Most of the Mesopotamian titles adopted by Cyrus, except for the one of "King of Babylon", were not used beyond his own reign, but other similar Mesopotamian titles continued to be adopted. The popular regnal title "King of Kings" (rendered šar šarrāni in Akkadian), used by monarchs of Iran until the modern age, was originally a title introduced by the Assyrian Tukulti-Ninurta I in the 13th century BC, the same Assyrian king that had first conquered Babylon. The title of "King of Lands", also used by Assyrian monarchs since at least Shalmaneser III (r. c. 859–824 BC), was also adopted by Cyrus the Great and his successors.

== List of kings of Sumer and Akkad ==
Kings of Sumer and Akkad in the Third Dynasty of Ur:

Introduced by Ur-Nammu, the title of Sumer and Akkad was an important royal title during the Third Dynasty of Ur.

- Ur-Nammu (r. c. 2112–2095 BC)
- Shulgi (r. c. 2094–2047 BC)
- Amar-Sin (r. c. 2046–2038 BC)
- Shu-Sin (r. c. 2037–2029 BC)
- Ibbi-Sin (r. c. 2028–2004 BC)

Kings of Sumer and Akkad in the Dynasty of Isin:

King of Sumer and Akkad continued to be the primary royal title claiming kingship over Mesopotamia in the Dynasty of Isin.
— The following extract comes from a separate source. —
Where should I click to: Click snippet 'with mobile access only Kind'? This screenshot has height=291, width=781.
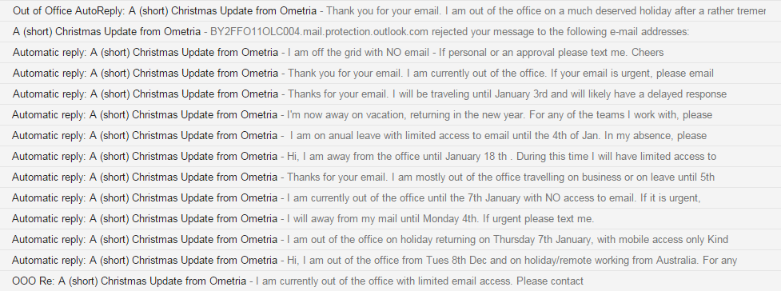coord(663,239)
- Ishbi-Erra (r. c. 1953–1920 BC)
- Shu-Ilishu (r. c. 1920–1900 BC)
- Iddin-Dagan (r. c. 1900–1879 BC)
- Ishme-Dagan (r. c. 1879–1859 BC)
- Lipit-Eshtar (r. c. 1859–1848 BC)
- Ur-Ninurta (r. c. 1848–1820 BC)
- Bur-Suen (r. c. 1820–1799 BC)
- Lipit-Enlil (r. c. 1799–1794 BC)
- Erra-imitti (r. c. 1794–1786 BC)
- Enlil-bani (r. c. 1786–1762 BC)
- Zambiya (r. c. 1762–1759 BC)
- Iter-pisha (r. c. 1759–1755 BC)
- Ur-du-kuga (r. c. 1755–1751 BC)
- Suen-magir (r. c. 1751–1740 BC)
- Damiq-ilishu (r. c. 1740–1717 BC)

Kings of Sumer and Akkad in Larsa:

- Sin-Iddinam (r. c. 1785–1778 BC)
- Rim-Sin (r. c. 1758–1699 BC)

Kings of Sumer and Akkad in Babylon:

Claimed by Hammurabi after his conquest of Mesopotamia, the title was sporadically used by Babylonian kings up until the 700s BC. Some kings who used the title include;

- Hammurabi (r. c. 1728–1686 BC)
- Karaindash (c. 1410 BC)

Kings of Sumer and Akkad in the Middle Assyrian Empire:

Tukulti-Ninurta I was the only Middle Assyrian king to hold Babylon and as such the only to assume the title.

- Tukulti-Ninurta I (r. c. 1244–1208 BC)

Kings of Sumer and Akkad in the Neo-Assyrian Empire:

With the exception of Shamshi-Adad V, the title was only used by Neo-Assyrian rulers who actually controlled Babylon.

- Shamshi-Adad V (r. 824–811 BC)
- Tiglath-Pileser III (r. 745–727 BC)
- Shalmaneser V (r. 727–722 BC)
- Sargon II (r. 722–705 BC)
- Esarhaddon (r. 681–669 BC)
- Ashurbanipal (r. 669–631 BC)
- Shamash-shum-ukin (Neo-Assyrian king of Babylon, r. 668–648 BC)

Kings of Sumer and Akkad in the Neo-Babylonian Empire:

After regaining independence, the rulers of Babylon continued to use the title.

- Nabopolassar (r. 626–605 BC)
- Nebuchadnezzar II (r. 605–562 BC)
- Amel-Marduk (r. 562–560 BC)
- Neriglissar (r. 560–556 BC)
- Labashi-Marduk (r. 556 BC)
- Nabonidus (r. 556–539 BC)

Kings of Sumer and Akkad in the Achaemenid Empire:

- Cyrus the Great (r. 559–530 BC), claimed the title from 539 BC.